Luis Sotelo
Anacronistas en el BNG
Una vez más, el BNG endurece su discurso y urge una “loita organizada” en pro de la autodeterminación de Galicia. Ha sido en esta ocasión la diputada por Ourense en el Parlamento gallego, Noa Presas, en declaraciones a través del denominado Movemento Arredista al que está vinculada, quien alienta a no quedarse en la reivindicación pasiva o en la mera consulta ciudadana.
“A única vía real para avanzar na superación da contradición nacional é o conflicto e a loita, e fortalecernos para construir un Estado independente”. Así se revelaba Presas con el trasfondo de la celebración del Día de Galicia. Sus palabras reflejan una confesión drástica de los dogmas más rígidos del independentismo. Al descalificar la vía autonómica y las consultas convencionales por considerarlas meras trampas pacificadoras y al apelar a un “movimiento de liberación naciona”l liderado por “la clase trabajadora”, la diputada del BNG se aleja de la vía de la centralidad política tan defendida por su portavoz, Ana Pontón, y renuncia al discurso de utilidad transversal reivindicado por ésta para adentrarse en una trinchera ideológica anclada en el comunismo más trasnochado y completamente desconectada de la realidad gallega.
Su mensaje se basa en la construcción de una amenaza colectiva e indivisible. Afirmar que “o Estado español procura asimilarnos e impide que poidamos decidir por nós mesmas”, no solo incurre en una generalización injusta y falaz, sino que reduce siglos de convivencia, vínculos sociales y complejidad política a un esquema maniqueo de opresores y oprimidos. Convertir a la ciudadanía del resto del Estado en un agente asimilador sustituye el debate político maduro por un sesgo identitario de tintes racistas que levanta muros en lugar de tender puentes.
Despreciar la votación formal de los ciudadanos como una simple “cesión” y rechazar los consensos porque legitiman un marco de dominación implica atacar las propias instituciones democráticas de las que también se forma parte.
Existe una contradicción entre ejercer como diputada en el Parlamento y sostener que la “solución autonomista” es solo una estrategia del Estado para neutralizar el conflicto. Despreciar la votación formal de los ciudadanos como una simple “cesión” y rechazar los consensos porque legitiman un marco de dominación implica atacar las propias instituciones democráticas de las que también se forma parte. El autogobierno gallego no ha sido una derrota ni una estrategia de pacificación, sino el periodo de mayor desarrollo, competencias e institucionalización de la historia de Galicia.

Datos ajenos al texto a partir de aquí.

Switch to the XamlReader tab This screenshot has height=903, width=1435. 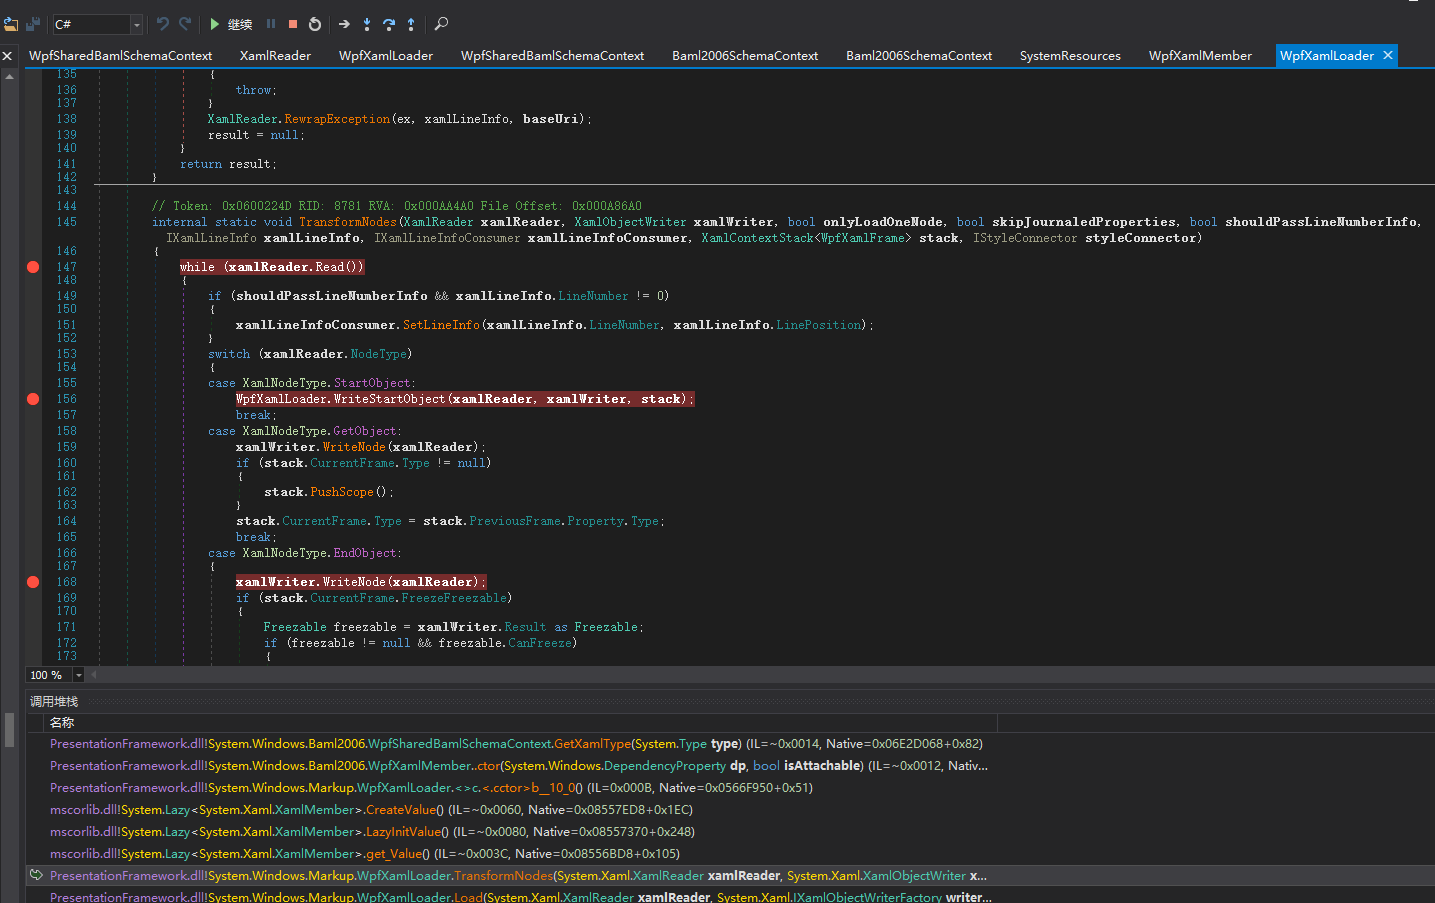275,56
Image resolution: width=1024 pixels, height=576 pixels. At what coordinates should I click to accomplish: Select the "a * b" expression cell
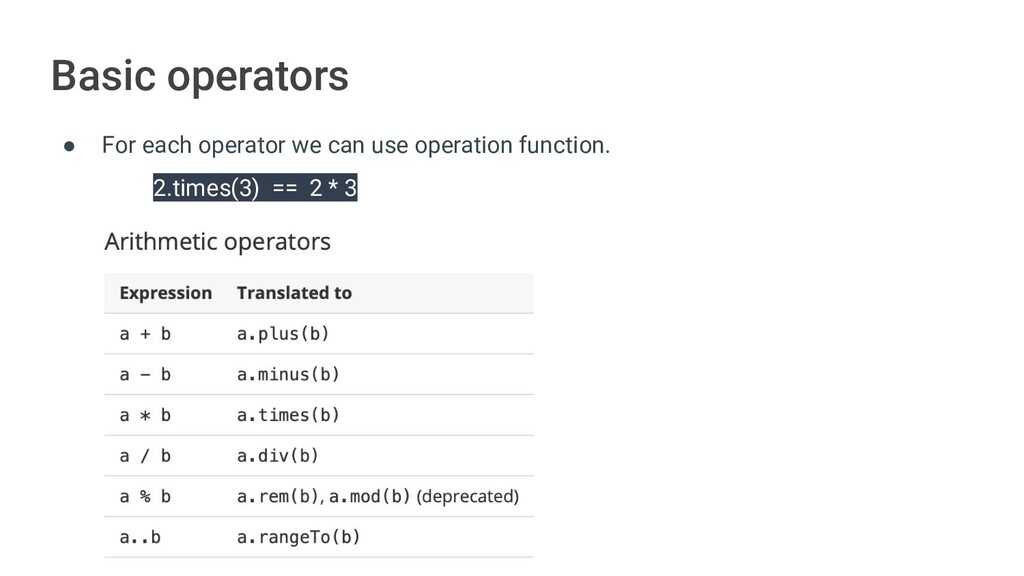(x=145, y=415)
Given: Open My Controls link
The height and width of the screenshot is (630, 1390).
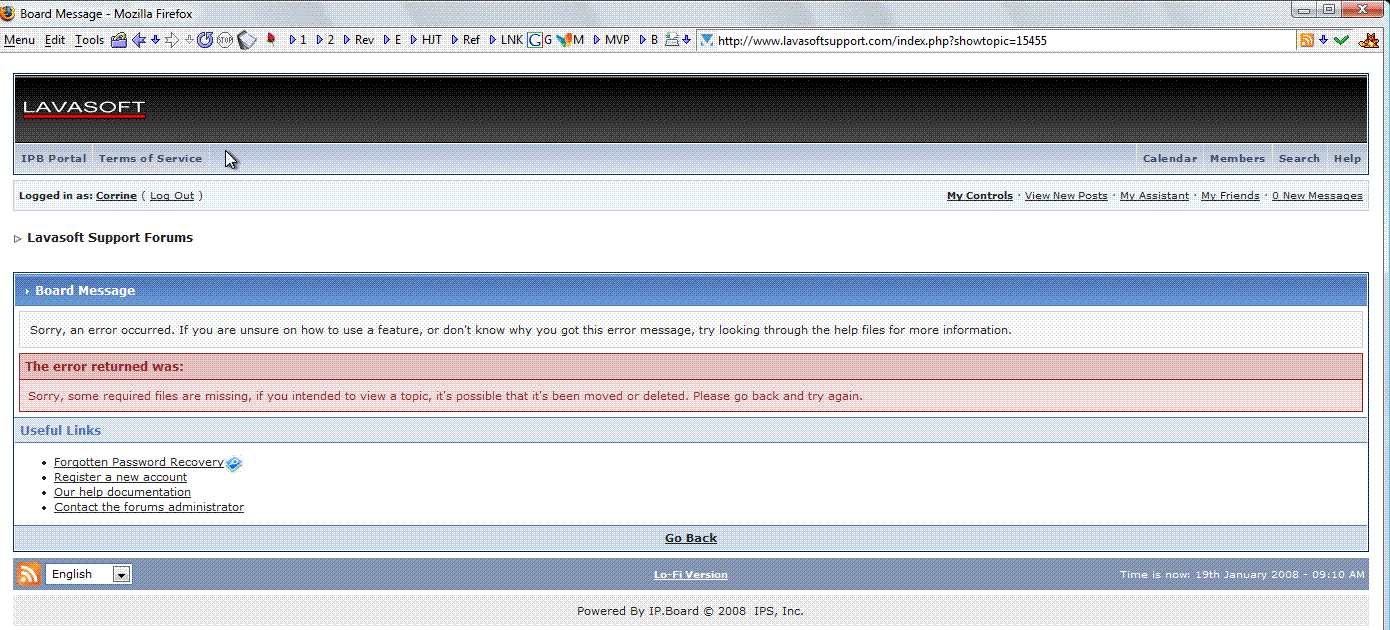Looking at the screenshot, I should coord(980,196).

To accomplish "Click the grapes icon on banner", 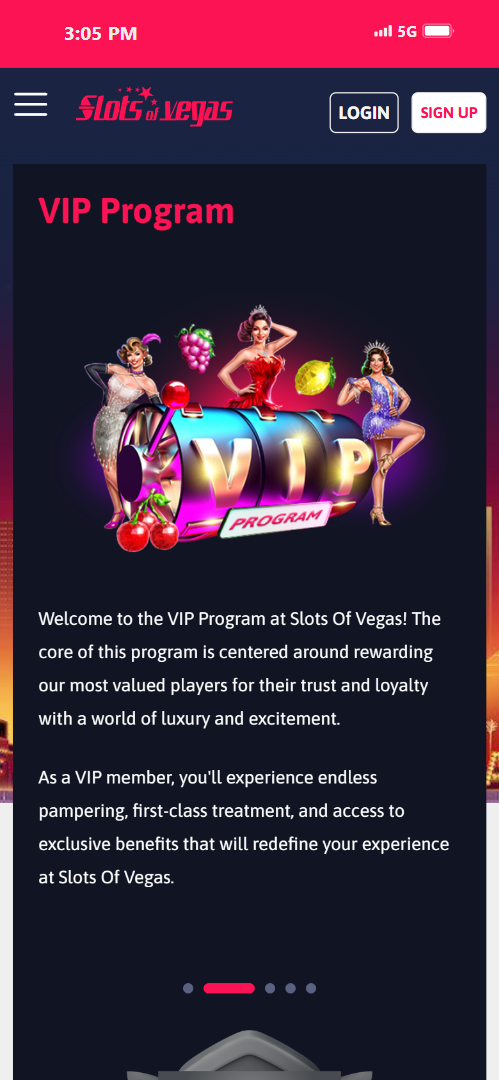I will tap(196, 348).
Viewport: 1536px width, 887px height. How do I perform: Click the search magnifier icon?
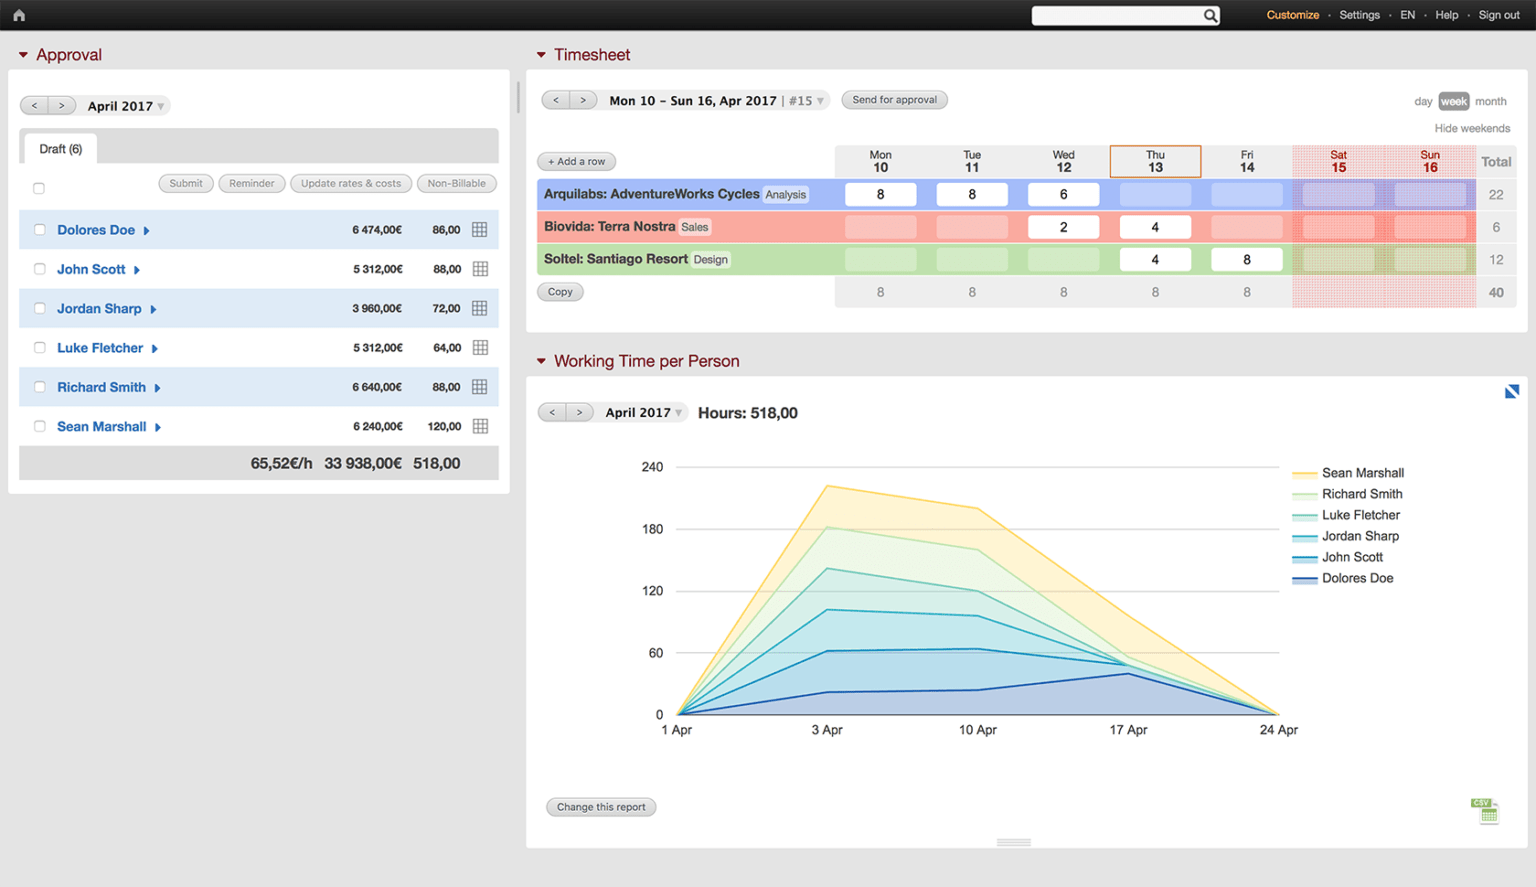click(x=1210, y=15)

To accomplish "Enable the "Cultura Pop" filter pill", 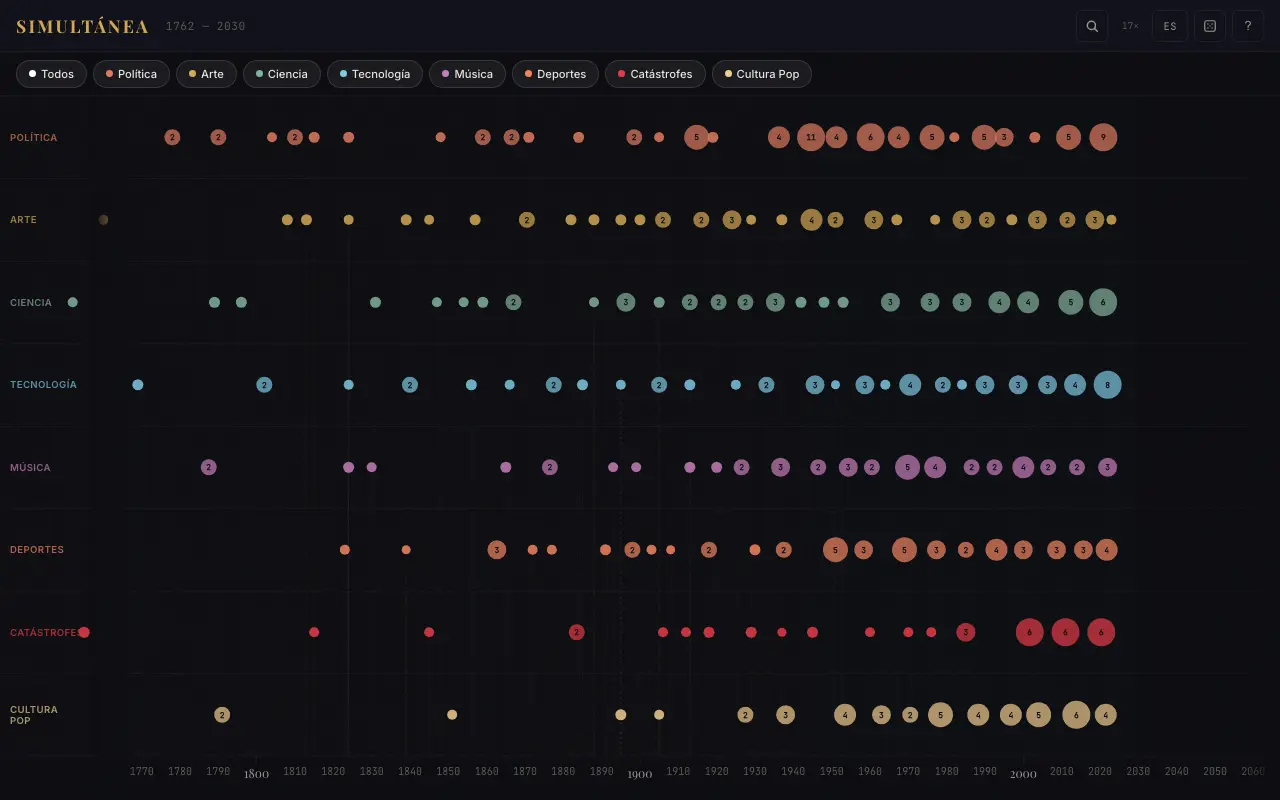I will tap(762, 73).
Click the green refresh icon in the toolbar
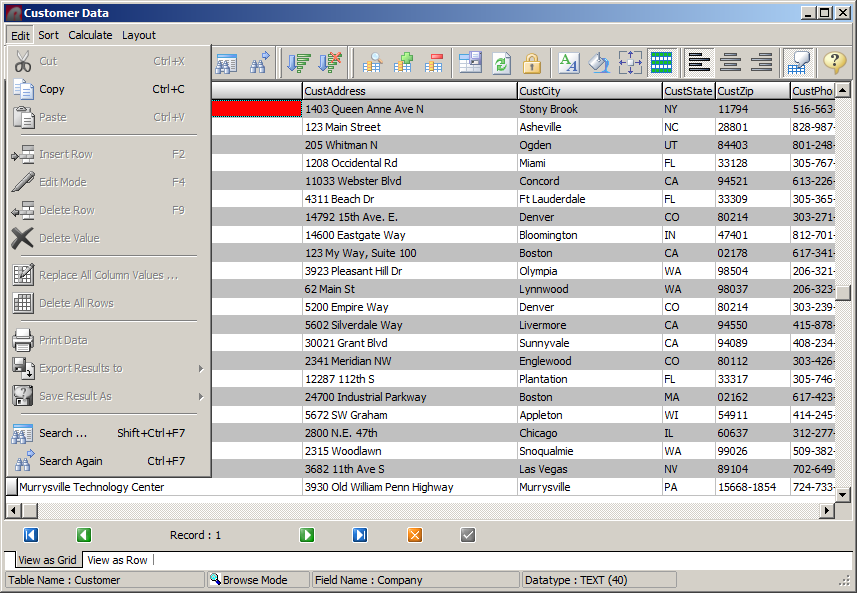This screenshot has width=857, height=593. click(501, 63)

El marco que propone Presas peca de anacronismo. Recurrir a conceptos como el “conflicto de clases”, el “imperialismo” y la “dirección del proletariado” para trazar la hoja de ruta de una sociedad europea en el siglo XXI no es un ejercicio de vanguardia, sino de nostalgia doctrinaria. La diputada ourensana considera que “a independencia formal non implica automáticamente unha independencia real; polo tanto, é absolutamente fundamental que, para que a emancipación sexa auténtica, sexa liderada polo proletariado”. Adoptar una dialéctica marxista y la ruptura unilateral, terminan construyendo una postura ideológicamente dogmática y políticamente inoperante. Los retos actuales de la sociedad gallega, como son la crisis demográfica, la retención del talento joven, el fortalecimiento de los servicios públicos y la modernización de su productividad, difícilmente encontrarán respuesta en las tesis del Movimiento Arredista ni en la utopía de una nación aislada del resto del Estado. Este movimiento se autodefine como “un espazo con perspectiva revolucionaria e confrontada ao actual sistema” e representa una línea dura hacia el soberanismo y la construcción de un sistema comunista dirigido por la clase obrera.
La nostalgia revolucionaria no construye precisamente una propuesta integradora con capacidad de gestión. Este posicionamiento condena al soberanismo al aislamiento y Galicia no necesita rescatar fórmulas fracasadas en siglos pasados para reafirmar su singularidad cultural y política, ni requiere alejarse y enfrentarse al resto de España para construir su futuro.